Cortex
Cortex
The cortex is the structural core of a hair fiber: tightly packed bundles of keratin macrofibrils, crosslinked by disulfide bonds, that account for ~90% of fiber volume and most of its mechanical strength. Repairing damaged hair at the structural level means operating inside the cortex.
Background
Cortex anatomy: alpha-keratin chains fold into intermediate filaments, intermediate filaments bundle into macrofibrils, macrofibrils pack into cortical cells, and cortical cells make up the cortex. Disulfide bonds crosslink keratin chains throughout the structure.
When the cortex is intact, hair is strong, elastic within limits, and recovers shape after stretching. When the cortex is damaged (bleach, oxidation, repeated heat), the disulfide network breaks, the fiber loses lateral cohesion, and the cortex responds to stretch with permanent deformation rather than elastic recovery.
Tensile-strength testing (the SGS Proderm 24.0172-96 method) measures cortex integrity directly: a single fiber is pulled to break, and the maximum force recorded is the breaking force. Bleached hair breaks at lower force than virgin hair because the cortex's crosslink network is compromised.
Cortex damage is not visible on the surface. A fiber can have an intact cuticle and a thoroughly compromised cortex; it will look fine, feel mostly normal, and still break under low load. The 135% tensile strength gain ANATOMY publishes (15.2 → 35.8 cN on bleached hair) is a direct measurement of cortex-level recovery via click-chemistry crosslink formation.

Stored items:
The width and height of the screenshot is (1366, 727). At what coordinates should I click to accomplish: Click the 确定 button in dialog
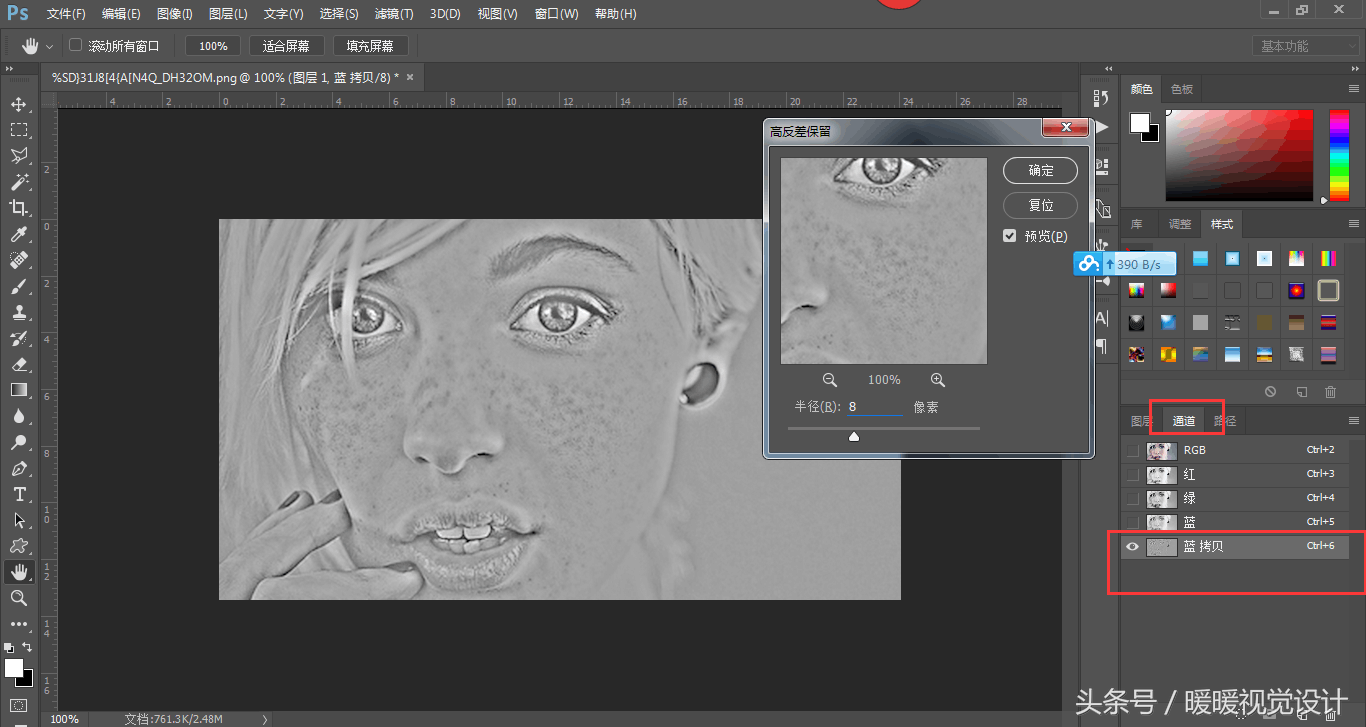coord(1040,171)
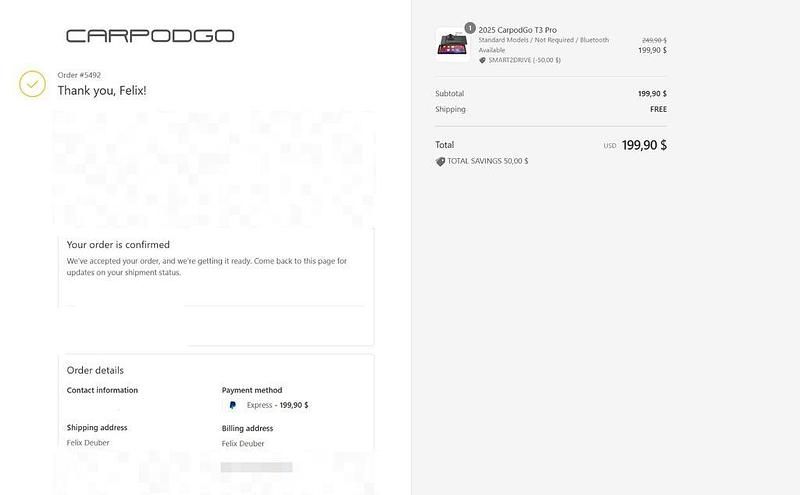Image resolution: width=800 pixels, height=495 pixels.
Task: Click the Order #5492 number
Action: pos(79,75)
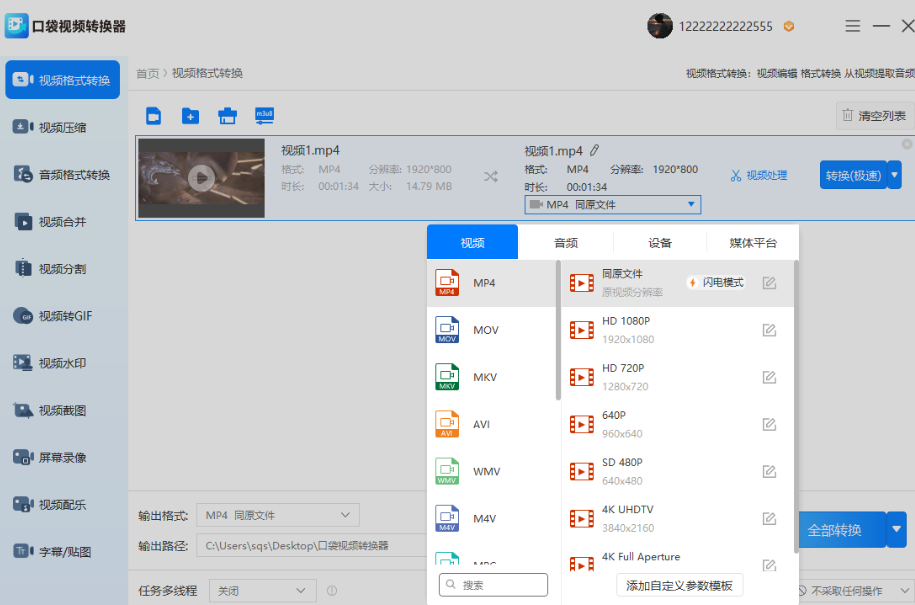
Task: Open the hamburger main menu
Action: (x=852, y=26)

Description of the task
Extract the full hair cortex text word for word, from start to finish. Work from the hair cortex text alone.

Result below
Cortex
Cortex
The cortex is the structural core of a hair fiber: tightly packed bundles of keratin macrofibrils, crosslinked by disulfide bonds, that account for ~90% of fiber volume and most of its mechanical strength. Repairing damaged hair at the structural level means operating inside the cortex.
Background
Cortex anatomy: alpha-keratin chains fold into intermediate filaments, intermediate filaments bundle into macrofibrils, macrofibrils pack into cortical cells, and cortical cells make up the cortex. Disulfide bonds crosslink keratin chains throughout the structure.
When the cortex is intact, hair is strong, elastic within limits, and recovers shape after stretching. When the cortex is damaged (bleach, oxidation, repeated heat), the disulfide network breaks, the fiber loses lateral cohesion, and the cortex responds to stretch with permanent deformation rather than elastic recovery.
Tensile-strength testing (the SGS Proderm 24.0172-96 method) measures cortex integrity directly: a single fiber is pulled to break, and the maximum force recorded is the breaking force. Bleached hair breaks at lower force than virgin hair because the cortex's crosslink network is compromised.
Cortex damage is not visible on the surface. A fiber can have an intact cuticle and a thoroughly compromised cortex; it will look fine, feel mostly normal, and still break under low load. The 135% tensile strength gain ANATOMY publishes (15.2 → 35.8 cN on bleached hair) is a direct measurement of cortex-level recovery via click-chemistry crosslink formation.